▶ **Work order**: The requested output is every line from the one with "Click the orange" through the last line below, printed exactly.

▶ **Collected data entries**:
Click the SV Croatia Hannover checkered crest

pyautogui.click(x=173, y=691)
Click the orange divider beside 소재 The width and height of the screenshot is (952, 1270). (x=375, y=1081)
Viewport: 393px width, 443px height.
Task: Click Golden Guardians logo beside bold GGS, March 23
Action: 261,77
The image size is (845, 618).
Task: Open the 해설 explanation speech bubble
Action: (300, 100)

▶ **Exercise output**:
Click the orange divider beside 소재 The width and height of the screenshot is (952, 1270). (x=375, y=1081)
Viewport: 393px width, 443px height.
Task: Click Golden Guardians logo beside bold GGS, March 23
Action: 261,77
The image size is (845, 618).
Task: Open the 해설 explanation speech bubble
Action: (300, 100)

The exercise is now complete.